Following our public display of disdain for each other I figured I was as good as fired. I grovelled over the frustration of having to leave the lodge early but the owners also knew they had an asset to keep on board if possible. The clients liked me and I clearly loved my job – it was just Norm that I couldn’t stand. Tough shit, kid – you’re gonna meet a lot more Norms in your life. That was the sage advice Sally gave me – and of course she was right. He was the worst I had ever dealt with, but he taught me how to identify his type as I navigated my life thereafter. Norm was what I now consider to be a necessary evil in life – he was inexplicably yet strategically placed in my path as an immovable object that conjured up humility and confidence. He represented every critic I’d ever tried to discount or ignore in my life but he was inescapable. It forced me to deal with my flaws and to understand that I was indeed fallible and disposable.
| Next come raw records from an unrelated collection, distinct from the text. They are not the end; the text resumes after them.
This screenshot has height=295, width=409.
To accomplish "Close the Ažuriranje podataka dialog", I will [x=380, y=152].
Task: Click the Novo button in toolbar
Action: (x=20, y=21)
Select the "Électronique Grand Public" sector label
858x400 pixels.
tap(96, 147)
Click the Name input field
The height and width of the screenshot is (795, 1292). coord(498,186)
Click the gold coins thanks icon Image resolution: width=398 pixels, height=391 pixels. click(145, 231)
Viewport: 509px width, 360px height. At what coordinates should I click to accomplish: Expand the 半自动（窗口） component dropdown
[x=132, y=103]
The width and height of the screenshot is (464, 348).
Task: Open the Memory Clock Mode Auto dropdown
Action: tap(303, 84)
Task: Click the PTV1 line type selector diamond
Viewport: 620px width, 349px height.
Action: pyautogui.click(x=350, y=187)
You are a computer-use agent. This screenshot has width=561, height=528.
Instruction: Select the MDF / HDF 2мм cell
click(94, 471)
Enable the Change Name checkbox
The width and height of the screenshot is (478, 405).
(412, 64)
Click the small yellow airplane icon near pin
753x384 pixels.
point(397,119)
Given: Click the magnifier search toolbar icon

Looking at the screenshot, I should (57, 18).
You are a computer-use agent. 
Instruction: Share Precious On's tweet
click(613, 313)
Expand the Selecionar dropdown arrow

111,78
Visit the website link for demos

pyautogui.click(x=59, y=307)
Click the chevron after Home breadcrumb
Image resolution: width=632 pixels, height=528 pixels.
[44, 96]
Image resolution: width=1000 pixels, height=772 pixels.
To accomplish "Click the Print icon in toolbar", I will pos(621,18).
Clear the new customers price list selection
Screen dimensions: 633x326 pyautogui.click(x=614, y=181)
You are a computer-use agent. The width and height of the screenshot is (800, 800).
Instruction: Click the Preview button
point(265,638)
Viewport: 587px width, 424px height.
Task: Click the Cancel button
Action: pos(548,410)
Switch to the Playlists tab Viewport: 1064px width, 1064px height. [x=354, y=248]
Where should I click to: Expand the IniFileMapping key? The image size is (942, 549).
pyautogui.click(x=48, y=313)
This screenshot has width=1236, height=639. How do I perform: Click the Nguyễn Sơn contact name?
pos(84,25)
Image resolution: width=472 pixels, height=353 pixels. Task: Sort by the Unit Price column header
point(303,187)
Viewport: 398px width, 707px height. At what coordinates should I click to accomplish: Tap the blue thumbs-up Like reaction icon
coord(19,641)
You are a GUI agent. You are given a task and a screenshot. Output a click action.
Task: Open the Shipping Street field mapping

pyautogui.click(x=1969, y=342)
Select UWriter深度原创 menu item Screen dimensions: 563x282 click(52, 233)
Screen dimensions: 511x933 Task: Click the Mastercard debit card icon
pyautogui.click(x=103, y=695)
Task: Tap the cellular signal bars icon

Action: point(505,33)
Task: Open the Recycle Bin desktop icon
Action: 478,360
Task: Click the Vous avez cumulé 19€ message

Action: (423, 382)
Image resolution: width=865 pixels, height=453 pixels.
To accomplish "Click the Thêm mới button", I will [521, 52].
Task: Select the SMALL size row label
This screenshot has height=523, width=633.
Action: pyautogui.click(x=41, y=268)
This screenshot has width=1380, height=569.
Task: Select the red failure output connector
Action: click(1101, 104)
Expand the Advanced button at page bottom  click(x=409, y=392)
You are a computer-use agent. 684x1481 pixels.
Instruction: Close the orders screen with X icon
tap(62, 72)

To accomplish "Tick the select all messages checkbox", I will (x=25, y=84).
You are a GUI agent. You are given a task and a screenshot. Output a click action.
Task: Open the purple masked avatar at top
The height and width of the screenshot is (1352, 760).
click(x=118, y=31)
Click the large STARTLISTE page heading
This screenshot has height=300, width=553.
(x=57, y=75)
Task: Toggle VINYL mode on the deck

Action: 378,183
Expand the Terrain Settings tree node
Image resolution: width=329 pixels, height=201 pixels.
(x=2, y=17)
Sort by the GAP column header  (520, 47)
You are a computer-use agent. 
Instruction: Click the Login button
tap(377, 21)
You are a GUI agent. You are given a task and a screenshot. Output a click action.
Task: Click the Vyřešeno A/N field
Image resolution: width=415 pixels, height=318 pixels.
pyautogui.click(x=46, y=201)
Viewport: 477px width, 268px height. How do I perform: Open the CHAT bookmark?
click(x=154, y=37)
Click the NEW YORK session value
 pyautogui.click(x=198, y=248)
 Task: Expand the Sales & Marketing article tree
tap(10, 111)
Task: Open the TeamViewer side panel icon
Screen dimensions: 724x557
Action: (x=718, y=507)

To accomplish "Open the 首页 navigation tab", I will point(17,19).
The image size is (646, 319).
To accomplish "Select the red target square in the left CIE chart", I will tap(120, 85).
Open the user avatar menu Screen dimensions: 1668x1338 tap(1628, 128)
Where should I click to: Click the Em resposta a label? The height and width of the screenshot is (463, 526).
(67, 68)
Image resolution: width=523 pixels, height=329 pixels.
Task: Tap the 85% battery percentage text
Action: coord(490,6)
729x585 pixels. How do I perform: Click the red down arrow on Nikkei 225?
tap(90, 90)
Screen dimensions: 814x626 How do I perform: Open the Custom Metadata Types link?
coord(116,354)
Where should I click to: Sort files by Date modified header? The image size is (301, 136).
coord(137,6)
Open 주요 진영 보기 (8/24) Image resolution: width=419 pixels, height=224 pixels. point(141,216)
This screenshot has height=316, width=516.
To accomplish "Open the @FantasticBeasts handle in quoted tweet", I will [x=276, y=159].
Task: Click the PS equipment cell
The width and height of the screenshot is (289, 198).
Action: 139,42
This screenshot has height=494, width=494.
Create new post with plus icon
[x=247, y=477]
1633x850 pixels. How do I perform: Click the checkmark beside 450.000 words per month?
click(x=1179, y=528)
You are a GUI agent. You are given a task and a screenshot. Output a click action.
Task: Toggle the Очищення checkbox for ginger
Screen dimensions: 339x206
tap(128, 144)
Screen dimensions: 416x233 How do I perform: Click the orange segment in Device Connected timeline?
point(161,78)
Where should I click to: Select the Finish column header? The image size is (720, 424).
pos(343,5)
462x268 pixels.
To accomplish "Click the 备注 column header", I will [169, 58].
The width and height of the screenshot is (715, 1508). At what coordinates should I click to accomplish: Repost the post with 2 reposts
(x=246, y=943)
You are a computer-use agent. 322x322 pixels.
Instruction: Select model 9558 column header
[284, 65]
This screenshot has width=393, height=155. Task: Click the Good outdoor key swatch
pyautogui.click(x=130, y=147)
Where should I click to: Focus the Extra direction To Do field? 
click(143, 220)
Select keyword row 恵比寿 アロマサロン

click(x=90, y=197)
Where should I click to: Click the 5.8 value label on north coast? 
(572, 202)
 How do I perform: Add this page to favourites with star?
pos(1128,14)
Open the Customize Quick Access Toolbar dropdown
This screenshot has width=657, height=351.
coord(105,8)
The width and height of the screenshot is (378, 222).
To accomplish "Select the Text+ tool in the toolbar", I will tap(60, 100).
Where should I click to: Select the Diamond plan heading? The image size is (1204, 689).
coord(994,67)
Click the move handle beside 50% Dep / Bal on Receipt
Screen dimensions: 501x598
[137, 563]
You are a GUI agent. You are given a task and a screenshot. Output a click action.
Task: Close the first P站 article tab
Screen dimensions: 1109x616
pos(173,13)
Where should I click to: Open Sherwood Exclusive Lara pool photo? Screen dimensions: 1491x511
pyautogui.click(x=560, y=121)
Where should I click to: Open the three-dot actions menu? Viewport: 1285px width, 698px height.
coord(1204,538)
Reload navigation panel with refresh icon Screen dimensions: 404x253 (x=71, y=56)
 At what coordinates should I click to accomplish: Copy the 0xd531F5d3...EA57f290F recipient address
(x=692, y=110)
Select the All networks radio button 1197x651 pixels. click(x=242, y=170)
It was simply time for me to learn how to get along better.
I never saw anyone from URL again after that summer. I informed the owners that I would guarantee my return if they could promise Norm was finished – but they were right to refuse such a pompous proposition. Norm was reliable if not shy of insufferable, and he could catch fish. I could catch fish too, but at the end of the day clients weren’t coming to Alaska to meet gregarious guides – they were coming to feed an addiction.